Core Structural Components
The core structural components of the sponge compression fatigue testing machine include the following key modules, each responsible for specific functions in the testing process:
- Loading System
- Compression Mechanism: Driven by a servo motor, pneumatic cylinder, or hydraulic cylinder, this mechanism works in conjunction with precision ball screws or linkage systems to apply vertical compression to the sponge sample. It enables precise control over compression force (e.g., 0.1N~5000N) or compression displacement (e.g., 1mm~100mm).
- Pressure Sensor: Monitors the applied force in real time during compression to ensure loading accuracy (error typically ≤±1%).
- Sample Fixing Device
- Comprises upper and lower pressing plates (typically made of stainless steel or polyurethane with smooth, flat surfaces) to secure the sponge sample and prevent lateral displacement. Some devices support adjustable plate spacing to accommodate samples of varying thicknesses (e.g., 10mm~200mm).
- Control System
- Centered around a PLC (Programmable Logic Controller) or industrial computer, this system automates the testing process by controlling parameters such as loading frequency (e.g., 0.5Hz~5Hz), compression stroke, cycle count (e.g., 1000~100,000 cycles), and other variables via pre-programmed routines.

####

* **BRIEF**
Continue the description of the sponge compression fatigue testing machine's components from where it stops.

* **Stored data**

####

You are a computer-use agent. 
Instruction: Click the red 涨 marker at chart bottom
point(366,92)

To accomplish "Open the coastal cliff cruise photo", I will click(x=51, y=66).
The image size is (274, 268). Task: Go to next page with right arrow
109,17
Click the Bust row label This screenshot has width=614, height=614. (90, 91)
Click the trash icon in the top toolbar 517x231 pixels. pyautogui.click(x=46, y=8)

####

* **RESULT OF THE TASK**
- Data Acquisition and Analysis Module
- Equipped with displacement sensors, force sensors, and optional temperature/humidity sensors (in high-end models), this module records real-time force-displacement curves, thickness variation rates, and other data during testing. The integrated software generates reports (e.g., fatigue life curves, rebound rate decay trends).
- Auxiliary Systems
- Includes safety features (e.g., emergency stop button, light curtain protection), sample cutting tools (e.g., standard annular cutter), and an optional environmental temperature/humidity control chamber to simulate different usage conditions.
enforce standards
1.GB/T 18941 ISO 3385 "Soft foam polymers - Determination of fatigue by constant load impact Method"
2.QB/T QBT 2819-2006 "Determination of Long-term Fatigue Properties of Soft Foam Materials"
3.QCT56-93 "Test Methods for Performance of Automotive Seat Lining Materials
Functional features
- Automatic zeroing: After receiving the command to start the test, the system automatically zeros.
- Automatic return: After the sample breaks or is damaged, it automatically returns to the initial position.
- Adjust the speed: The test speed can be adjusted arbitrarily according to different samples.
- Indication verification: The system can accurately calibrate the force value.
- Control method: According to the test requirements, test methods such as test force, test speed, and displacement can be selected.
5. Application Scenarios
The sponge compression fatigue testing machine is widely used across industries to assess the durability and fatigue resistance of sponge materials, ensuring product quality and performance under repeated stress conditions. Key application areas include:
- Furniture Industry:
- Testing the durability of sofa and mattress sponges to ensure they resist compression deformation (e.g., sagging) and maintain resilience after prolonged use, meeting comfort and structural integrity standards.
- Automotive Manufacturing:
- Evaluating the fatigue life of seat and headrest sponges in vehicles to ensure they withstand repeated compression from occupants, meeting safety, comfort, and longevity requirements.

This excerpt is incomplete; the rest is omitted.